De quoi Hulot est-il le nom ?

Patrick Piro  • 15 octobre 2009 abonné·es

Vous n’avez pas aimé Home , de Yann Arthus Bertrand ? Alors allez voir le Syndrome du Titanic, de Nicolas Hulot. Le photographe et l’animateur télé font beaucoup moins la paire qu’on ne le pense.
Le premier a réalisé un collage de photos sublimes pour donner à contempler la planète en péril. Léché, pas habité, limite, même, de nous concerner vraiment. À la fin, pour donner de l’espoir ou bonne conscience, l’auteur montre des gens formidables. Et aussi, beaucoup, ses sponsors industriels, et l’ampleur d’une opération planétaire de communication : on ressort grugé par cette légèreté naïve, cette sensibilisation molle qui esquive l’analyse…
Hulot n’est pas Arthus-Bertrand. Il a fait un film, c’est-à-dire qu’il y a d’abord mis beaucoup de lui-même. Hulot assume toute subjectivité dès la première image : « Je ne suis pas né écologiste, je le suis devenu. »

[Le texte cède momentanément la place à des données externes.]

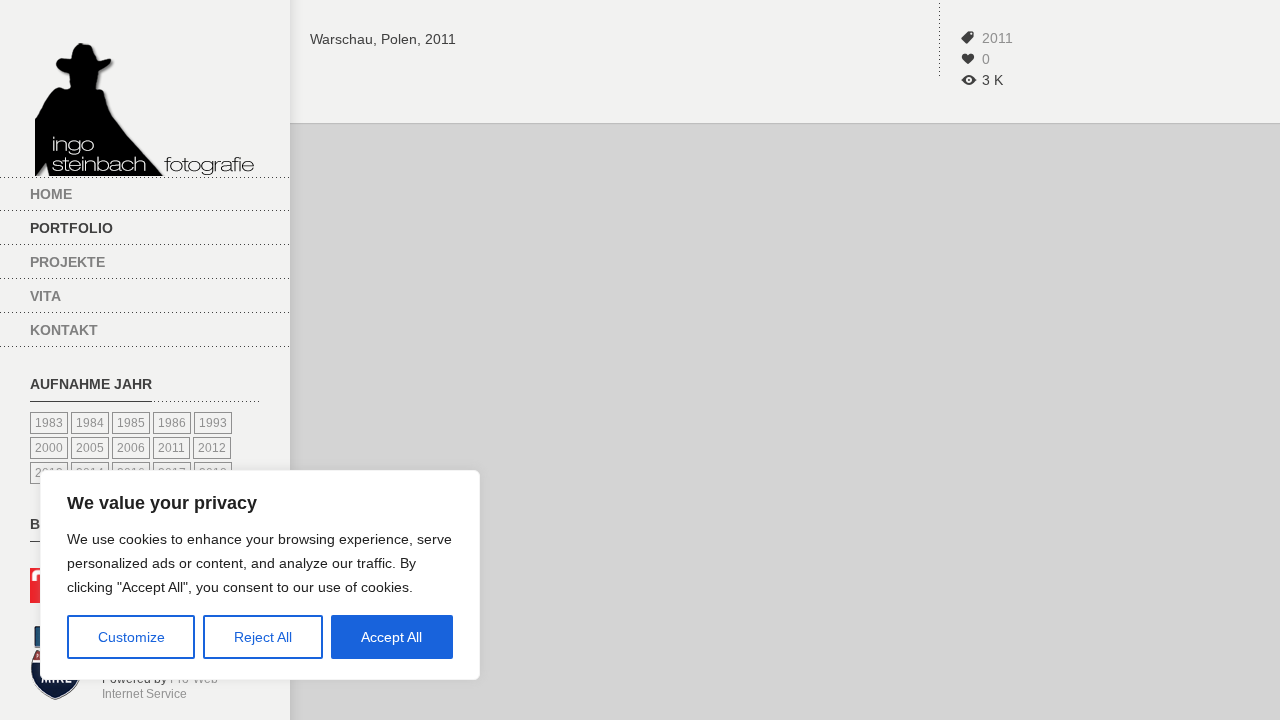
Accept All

L’image n’est pas ici pour exposer la planète à la troisième personne, mais en métaphore d’un propos. Et que dit Hulot ? Qu’il doute profondément de la capacité de l’humanité à détourner le Titanic de l’iceberg qui l’attend. « J’aimerais avoir tort, je crains d’être lucide enfin. » Ce n’est pas un film sur la fin du pétrole, l’eau souillée ou les forêts en feu, mais une réflexion intimiste sur le défi lancé à l’intelligence collective de l’humanité, sur l’hypothèse ténue d’une bifurcation heureuse de sa trajectoire mal barrée.

Des cages d’acier et de béton, des cages mentales, des murs absurdes, une chorégraphie amébée où une cohorte de derricks obtus acquiesce au défilé moutonnier des voitures roulant vers la casse. Des cimetières d’ordinateurs, d’hélicoptères de combat. Les cadres fixes du documentariste Jean-Albert Lelièvre, coscénariste et coréalisateur, laissent exploser la violence symbolique des séquences, souvent remarquablement montées. Cette station de ski sous dôme réfrigéré à Dubaï, ou encore l’obscène face-à-face d’une troupe de touristes filmant à bout portant quelques Namibiennes « en liberté ».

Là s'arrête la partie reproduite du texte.